10-12-2011, 07:28 PM
Ted King wrote:
[quote=rjmacs]
I'm afraid that the Democratic Party's approach to Medicare isn't a whole lot more rational than this.
Could you elaborate?
Preemptive request: please don't reply to my comments below with "the Republicans did that too," or, "the Republican position was worse" - that is not a logical defense, it's a political defense. My comments below are about the Democratic Party, per Ted's request.
So far, the party has been similarly unwilling to insist on either fiscal responsibility or outcomes-oriented reimbursement re: Medicare. Overwhelming support for Medicare Part D (the drug benefit) with no funding source or insistence on price negotiation as a condition of passage was just ridiculous. Year after year of accounting that is completely dependent on cutting reimbursement to providers, accompanied by year after year of deferring those cuts out of political cowardice.

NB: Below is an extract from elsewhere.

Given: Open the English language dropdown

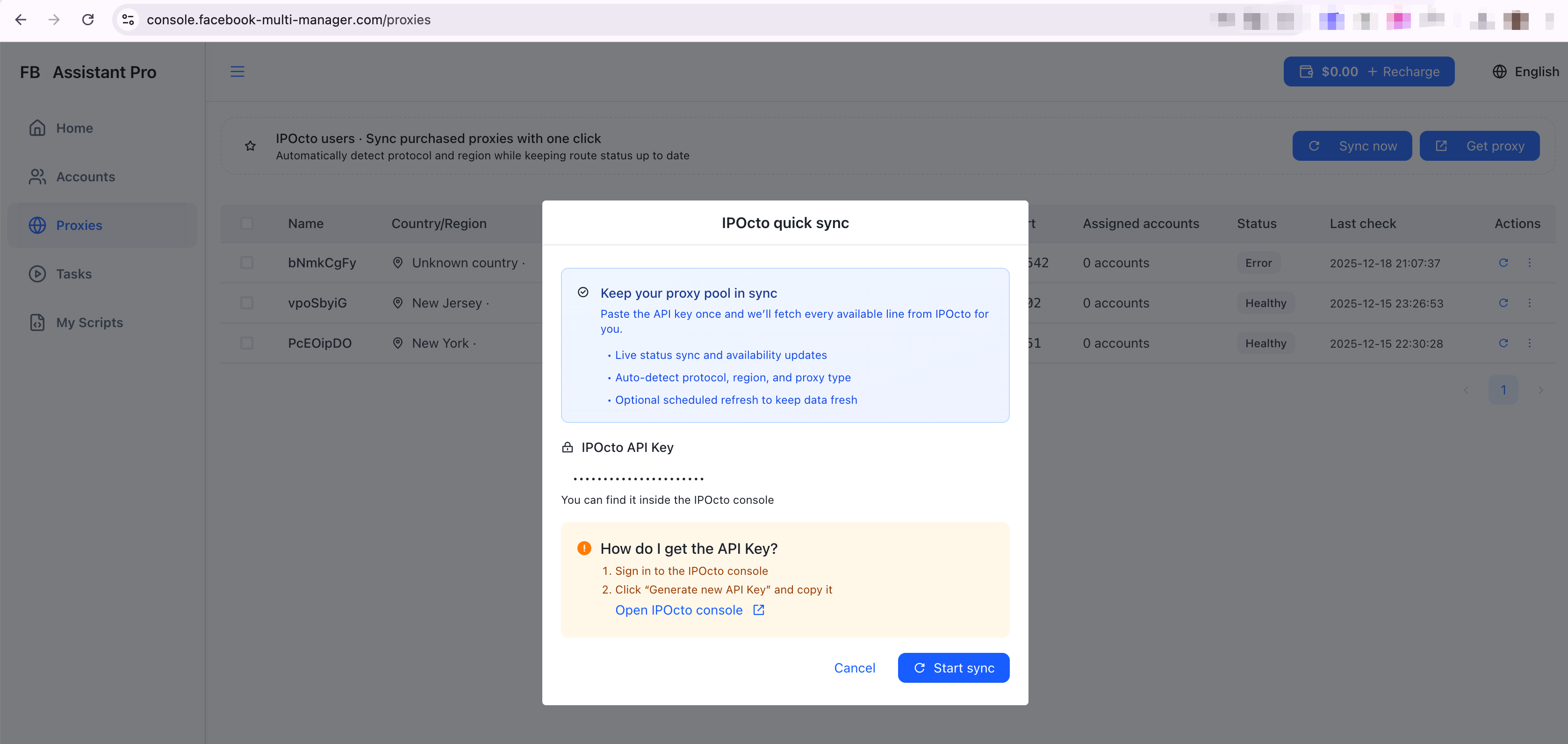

During the healthcare reform debate, there was a total failure of Democratic leadership to insist on outcomes-oriented reforms or comprehensive, team-based care.

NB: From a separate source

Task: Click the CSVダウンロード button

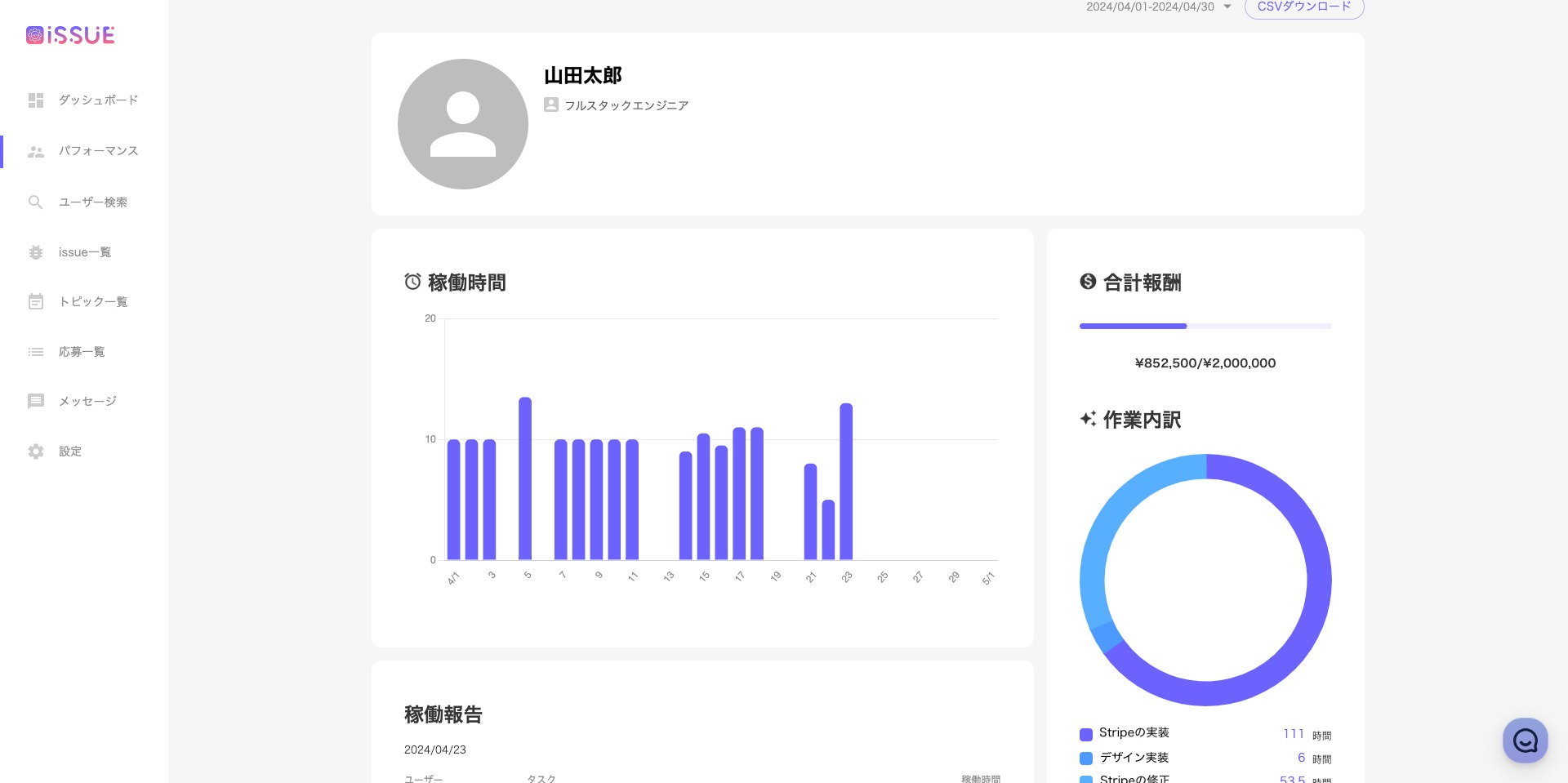Action: tap(1303, 7)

The issue of Medicare's future is saturated on all sides of the debate by political cowardice. The reality is that the system needs to change, eliminate its fee-for-service structure, and become much more involved in managing patient care if it is to survive as a public program. The alternative is to privatize. These are deeply unpopular and politically difficult ideas, discursively at odds with popular American notions of individualism, entitlement, and rights (which themselves are full of irony and contradiction, but that's not the present point).